Deputados da "Bancada da Bala",interessados na aprovação do projeto.
Se é para se falar de racionalidade, é importante destacar o que anota o Direito comparado. Na contramão de diversos países desenvolvidos ou emergentes como o Brasil, deputados como Eduardo Cunha querem promover um retrocesso constitucional em nosso ordenamento, reduzindo a maioridade penal sem ao menos comprovar com dados estatísticos, o quanto a redução da maioridade pode, efetivamente, contribuir para a redução da criminalidade no Brasil. Nos países onde a idade penal para responsabilização legal de alguém começa aos 16 anos, como nos Estados Unidos, a idade para responsabilizar alguém penalmente varia de estado para estado, mas desde 2005, 29 estados norte-americanos, dentre eles, Washington, tem estabelecido medidas legais para impossibilitar que infratores adolescentes sejam tratados penalmente da mesma forma que os adultos, baixando 65% dos encarceramentos de menores de 18 anos nos presídios estadunidenses, entre 2007 e 2012. Além disso, em 2010,  a Suprema Corte Americana proibiu os tribunais do país de condenarem adolescentes à prisão perpétua, e penas máximas para adolescentes só puderam ser estabelecidas para autores de homicídios.
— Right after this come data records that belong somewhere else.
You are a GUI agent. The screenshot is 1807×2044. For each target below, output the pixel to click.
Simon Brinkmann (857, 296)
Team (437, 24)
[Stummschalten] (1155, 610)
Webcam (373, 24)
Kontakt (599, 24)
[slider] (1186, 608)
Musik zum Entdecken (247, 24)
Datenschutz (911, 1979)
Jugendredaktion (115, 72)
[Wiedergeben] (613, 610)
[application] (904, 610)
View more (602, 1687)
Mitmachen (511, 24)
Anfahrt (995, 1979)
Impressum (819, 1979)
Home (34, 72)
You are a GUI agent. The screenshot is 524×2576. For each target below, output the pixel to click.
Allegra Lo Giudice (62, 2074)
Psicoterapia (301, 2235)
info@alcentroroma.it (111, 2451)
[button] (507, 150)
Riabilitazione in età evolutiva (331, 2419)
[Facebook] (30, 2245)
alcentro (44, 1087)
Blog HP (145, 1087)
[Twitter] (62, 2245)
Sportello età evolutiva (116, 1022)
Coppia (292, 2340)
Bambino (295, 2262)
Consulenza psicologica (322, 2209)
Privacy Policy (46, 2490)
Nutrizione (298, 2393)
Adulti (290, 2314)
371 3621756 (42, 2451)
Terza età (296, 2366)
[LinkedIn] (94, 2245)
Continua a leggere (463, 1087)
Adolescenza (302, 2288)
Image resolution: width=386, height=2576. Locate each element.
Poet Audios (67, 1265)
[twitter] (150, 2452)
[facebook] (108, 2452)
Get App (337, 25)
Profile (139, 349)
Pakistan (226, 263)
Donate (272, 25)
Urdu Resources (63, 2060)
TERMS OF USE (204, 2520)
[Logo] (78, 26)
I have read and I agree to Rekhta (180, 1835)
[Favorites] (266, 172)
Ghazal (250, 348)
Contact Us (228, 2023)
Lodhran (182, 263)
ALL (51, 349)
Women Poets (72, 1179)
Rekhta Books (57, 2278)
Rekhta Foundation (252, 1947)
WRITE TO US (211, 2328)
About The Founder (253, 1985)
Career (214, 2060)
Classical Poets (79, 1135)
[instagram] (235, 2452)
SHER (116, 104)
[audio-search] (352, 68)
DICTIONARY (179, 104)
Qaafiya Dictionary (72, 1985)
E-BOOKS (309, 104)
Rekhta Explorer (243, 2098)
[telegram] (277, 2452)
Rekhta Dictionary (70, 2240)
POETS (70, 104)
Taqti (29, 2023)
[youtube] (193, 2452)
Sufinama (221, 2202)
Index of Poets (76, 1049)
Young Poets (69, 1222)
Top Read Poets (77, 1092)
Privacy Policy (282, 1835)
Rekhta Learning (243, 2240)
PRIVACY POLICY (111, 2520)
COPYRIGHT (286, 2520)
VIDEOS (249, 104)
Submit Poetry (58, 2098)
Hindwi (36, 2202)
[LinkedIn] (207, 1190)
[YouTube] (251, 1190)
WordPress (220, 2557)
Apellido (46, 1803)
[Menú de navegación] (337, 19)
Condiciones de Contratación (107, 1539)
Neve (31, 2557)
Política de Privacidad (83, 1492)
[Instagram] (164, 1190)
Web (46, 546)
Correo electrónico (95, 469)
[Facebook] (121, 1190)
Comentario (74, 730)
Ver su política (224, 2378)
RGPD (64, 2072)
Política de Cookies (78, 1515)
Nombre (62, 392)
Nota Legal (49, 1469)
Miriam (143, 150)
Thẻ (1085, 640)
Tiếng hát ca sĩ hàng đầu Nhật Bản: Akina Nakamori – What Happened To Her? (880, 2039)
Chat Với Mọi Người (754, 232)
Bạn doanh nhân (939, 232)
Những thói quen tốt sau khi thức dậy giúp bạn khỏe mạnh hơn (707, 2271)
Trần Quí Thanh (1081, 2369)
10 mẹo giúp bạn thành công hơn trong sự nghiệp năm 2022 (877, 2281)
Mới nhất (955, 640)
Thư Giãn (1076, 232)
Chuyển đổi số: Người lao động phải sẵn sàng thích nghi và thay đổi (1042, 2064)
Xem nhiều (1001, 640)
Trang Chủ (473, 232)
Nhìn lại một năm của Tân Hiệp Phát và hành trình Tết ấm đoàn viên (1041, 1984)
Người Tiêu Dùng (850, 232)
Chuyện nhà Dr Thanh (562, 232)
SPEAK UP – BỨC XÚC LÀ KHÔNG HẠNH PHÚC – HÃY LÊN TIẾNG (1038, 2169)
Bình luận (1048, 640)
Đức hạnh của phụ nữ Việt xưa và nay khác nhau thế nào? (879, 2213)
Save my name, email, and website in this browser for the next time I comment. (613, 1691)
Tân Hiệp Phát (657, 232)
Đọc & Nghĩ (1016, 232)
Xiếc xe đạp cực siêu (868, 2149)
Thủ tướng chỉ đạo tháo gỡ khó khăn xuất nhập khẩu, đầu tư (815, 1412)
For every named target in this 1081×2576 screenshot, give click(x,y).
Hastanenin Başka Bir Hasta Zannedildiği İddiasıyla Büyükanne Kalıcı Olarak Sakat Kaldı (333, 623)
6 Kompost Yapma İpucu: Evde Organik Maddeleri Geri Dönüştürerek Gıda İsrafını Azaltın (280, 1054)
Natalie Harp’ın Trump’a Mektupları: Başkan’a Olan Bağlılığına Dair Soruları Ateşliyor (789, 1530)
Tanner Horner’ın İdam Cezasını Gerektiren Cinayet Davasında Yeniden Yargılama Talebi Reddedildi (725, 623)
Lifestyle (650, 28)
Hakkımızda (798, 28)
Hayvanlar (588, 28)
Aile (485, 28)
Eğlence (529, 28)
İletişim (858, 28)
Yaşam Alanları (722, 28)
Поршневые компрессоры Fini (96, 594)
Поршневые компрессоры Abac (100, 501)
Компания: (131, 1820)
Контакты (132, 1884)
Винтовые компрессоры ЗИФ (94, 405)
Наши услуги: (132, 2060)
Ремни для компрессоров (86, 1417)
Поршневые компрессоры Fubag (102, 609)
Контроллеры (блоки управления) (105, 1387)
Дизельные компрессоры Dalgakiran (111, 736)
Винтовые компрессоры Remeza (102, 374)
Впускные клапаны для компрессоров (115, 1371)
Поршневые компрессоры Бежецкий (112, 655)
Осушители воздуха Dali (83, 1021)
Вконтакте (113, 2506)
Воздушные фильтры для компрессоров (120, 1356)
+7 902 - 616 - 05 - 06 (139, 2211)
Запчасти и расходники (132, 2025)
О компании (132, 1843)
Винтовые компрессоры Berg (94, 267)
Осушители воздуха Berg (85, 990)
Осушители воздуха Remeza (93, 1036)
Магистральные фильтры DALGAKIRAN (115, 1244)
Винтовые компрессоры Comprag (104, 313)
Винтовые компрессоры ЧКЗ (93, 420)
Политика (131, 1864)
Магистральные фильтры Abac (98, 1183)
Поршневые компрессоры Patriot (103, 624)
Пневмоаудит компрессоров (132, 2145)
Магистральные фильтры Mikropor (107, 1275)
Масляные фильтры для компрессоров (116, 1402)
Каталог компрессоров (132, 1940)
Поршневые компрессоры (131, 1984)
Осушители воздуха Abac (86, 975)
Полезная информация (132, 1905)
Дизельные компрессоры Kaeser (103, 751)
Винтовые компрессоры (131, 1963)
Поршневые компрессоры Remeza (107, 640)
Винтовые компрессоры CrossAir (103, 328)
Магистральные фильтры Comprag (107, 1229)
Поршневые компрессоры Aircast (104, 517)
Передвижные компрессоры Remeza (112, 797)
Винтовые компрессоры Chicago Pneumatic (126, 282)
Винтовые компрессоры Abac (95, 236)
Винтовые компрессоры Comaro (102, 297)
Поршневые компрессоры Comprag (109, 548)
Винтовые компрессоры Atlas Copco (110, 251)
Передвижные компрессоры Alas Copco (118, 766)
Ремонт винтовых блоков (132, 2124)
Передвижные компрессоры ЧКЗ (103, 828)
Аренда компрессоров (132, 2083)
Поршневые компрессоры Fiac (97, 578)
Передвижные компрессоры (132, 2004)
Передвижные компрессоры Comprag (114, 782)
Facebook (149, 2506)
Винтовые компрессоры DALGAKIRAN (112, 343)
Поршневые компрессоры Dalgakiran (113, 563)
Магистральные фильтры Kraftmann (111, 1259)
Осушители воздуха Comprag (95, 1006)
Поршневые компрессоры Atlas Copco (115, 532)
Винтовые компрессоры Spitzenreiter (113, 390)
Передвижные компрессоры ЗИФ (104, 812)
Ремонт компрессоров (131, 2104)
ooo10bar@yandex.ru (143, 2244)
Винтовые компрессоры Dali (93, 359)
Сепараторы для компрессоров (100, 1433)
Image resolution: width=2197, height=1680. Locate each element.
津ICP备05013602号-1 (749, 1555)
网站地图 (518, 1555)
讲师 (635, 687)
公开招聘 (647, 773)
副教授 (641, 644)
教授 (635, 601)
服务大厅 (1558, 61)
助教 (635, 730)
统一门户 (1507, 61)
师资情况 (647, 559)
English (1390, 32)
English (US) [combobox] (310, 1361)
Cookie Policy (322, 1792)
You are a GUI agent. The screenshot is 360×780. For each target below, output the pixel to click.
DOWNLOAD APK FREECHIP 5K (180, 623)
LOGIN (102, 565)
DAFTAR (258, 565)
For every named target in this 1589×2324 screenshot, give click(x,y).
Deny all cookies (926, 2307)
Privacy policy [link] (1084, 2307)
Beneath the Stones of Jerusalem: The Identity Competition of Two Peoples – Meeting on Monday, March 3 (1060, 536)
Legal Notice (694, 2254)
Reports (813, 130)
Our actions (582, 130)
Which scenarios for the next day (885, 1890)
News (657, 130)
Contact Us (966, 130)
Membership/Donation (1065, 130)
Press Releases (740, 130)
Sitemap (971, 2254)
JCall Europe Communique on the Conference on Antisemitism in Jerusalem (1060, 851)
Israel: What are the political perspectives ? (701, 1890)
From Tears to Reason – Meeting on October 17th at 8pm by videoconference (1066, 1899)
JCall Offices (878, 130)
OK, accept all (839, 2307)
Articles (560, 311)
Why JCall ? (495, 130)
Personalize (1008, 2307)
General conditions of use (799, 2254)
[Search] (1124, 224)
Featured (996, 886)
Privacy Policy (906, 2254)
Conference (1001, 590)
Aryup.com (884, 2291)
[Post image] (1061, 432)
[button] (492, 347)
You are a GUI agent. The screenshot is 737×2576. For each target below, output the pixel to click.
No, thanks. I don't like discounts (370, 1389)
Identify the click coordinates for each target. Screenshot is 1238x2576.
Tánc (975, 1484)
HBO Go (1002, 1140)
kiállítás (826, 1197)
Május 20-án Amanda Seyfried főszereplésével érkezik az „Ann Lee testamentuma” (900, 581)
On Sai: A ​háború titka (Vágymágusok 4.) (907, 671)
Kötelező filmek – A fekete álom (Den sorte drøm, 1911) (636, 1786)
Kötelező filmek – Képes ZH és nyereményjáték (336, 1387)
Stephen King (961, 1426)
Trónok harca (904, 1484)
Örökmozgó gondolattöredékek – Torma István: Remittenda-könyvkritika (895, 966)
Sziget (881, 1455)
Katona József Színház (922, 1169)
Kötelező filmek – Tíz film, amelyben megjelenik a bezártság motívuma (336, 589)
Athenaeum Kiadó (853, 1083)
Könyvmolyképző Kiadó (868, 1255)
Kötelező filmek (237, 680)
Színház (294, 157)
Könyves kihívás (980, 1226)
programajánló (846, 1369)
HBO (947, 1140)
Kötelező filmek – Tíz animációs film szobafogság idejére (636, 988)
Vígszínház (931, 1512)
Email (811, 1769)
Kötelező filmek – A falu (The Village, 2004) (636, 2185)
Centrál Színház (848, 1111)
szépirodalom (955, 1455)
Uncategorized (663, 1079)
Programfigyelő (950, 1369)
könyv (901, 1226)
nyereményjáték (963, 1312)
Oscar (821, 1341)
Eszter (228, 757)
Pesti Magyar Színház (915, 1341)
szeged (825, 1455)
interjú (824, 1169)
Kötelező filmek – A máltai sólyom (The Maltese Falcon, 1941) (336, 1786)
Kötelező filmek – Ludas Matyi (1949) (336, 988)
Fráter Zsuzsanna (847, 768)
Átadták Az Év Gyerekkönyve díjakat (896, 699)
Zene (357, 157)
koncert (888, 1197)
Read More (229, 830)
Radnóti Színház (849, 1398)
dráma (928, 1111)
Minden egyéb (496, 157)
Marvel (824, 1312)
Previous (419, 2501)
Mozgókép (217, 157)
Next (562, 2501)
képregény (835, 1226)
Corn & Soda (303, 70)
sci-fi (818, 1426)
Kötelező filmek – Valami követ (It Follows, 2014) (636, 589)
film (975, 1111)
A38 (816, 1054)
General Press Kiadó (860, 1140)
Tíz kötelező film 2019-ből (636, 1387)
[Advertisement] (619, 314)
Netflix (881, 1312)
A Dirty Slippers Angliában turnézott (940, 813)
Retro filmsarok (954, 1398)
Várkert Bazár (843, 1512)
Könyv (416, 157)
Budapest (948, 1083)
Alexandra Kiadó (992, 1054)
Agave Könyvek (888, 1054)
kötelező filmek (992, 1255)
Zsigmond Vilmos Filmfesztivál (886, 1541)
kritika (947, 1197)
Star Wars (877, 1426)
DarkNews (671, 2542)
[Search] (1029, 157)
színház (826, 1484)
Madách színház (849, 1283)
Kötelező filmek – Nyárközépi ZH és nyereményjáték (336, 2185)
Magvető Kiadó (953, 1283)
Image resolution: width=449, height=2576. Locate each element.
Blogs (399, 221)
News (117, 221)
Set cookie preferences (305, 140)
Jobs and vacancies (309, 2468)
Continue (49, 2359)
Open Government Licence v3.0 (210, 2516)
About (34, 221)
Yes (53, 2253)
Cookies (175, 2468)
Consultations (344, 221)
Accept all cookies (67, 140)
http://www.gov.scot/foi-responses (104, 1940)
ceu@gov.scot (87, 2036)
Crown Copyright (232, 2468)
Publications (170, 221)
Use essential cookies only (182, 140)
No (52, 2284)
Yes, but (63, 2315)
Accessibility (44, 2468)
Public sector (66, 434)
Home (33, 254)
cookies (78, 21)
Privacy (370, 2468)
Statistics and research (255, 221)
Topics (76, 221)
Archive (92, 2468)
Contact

Outros países, ao contrário, como  os do continente europeu, preferiram aumentar a idade para imputabilidade penal, ao invés do Brasil que rema em sentido diferente, como fez a Alemanha, recentemente, e a Espanha, passando todos os infratores a serem responsabilizados a partir dos 18 anos, e não mais como era antigamente, com 16. Na América Latina é preciso recordar da salutar lição democrática que deu o Uruguai, onde, através de um plebiscito, no mesmo dia das eleições presidenciais do ano passado, o povo uruguaio rechaçou nas urnas a redução da maioridade penal naquele país, de 16 para 18 anos, mantendo esta última como idade mínima para criminalização.

É, portanto, uma imensa inverdade dizer que, com a redução da maioridade penal, haverá uma diminuição de crimes. Estudos efetuados nos Estados Unidos, em alguns dos melhores centros de pesquisa do mundo, como a Universidade de Chicago, demonstraram que, no momento em são prestados maiores investimentos à juventude, com investimentos públicos e privados em educação e inclusão social, as taxas de infrações penais atribuídas a adolescentes despencam gradativamente. No Rio Grande do Sul, a experiência da chamada "justiça restaurativa", onde é dada a oportunidade de adolescentes infratores laborarem em atividades sociais como forma de medida sócio-educativa, reduziu em 85% a reincidência. Demonstra-se que é com investimento social imediato e não com prisões que é reduzida a criminalidade juvenil.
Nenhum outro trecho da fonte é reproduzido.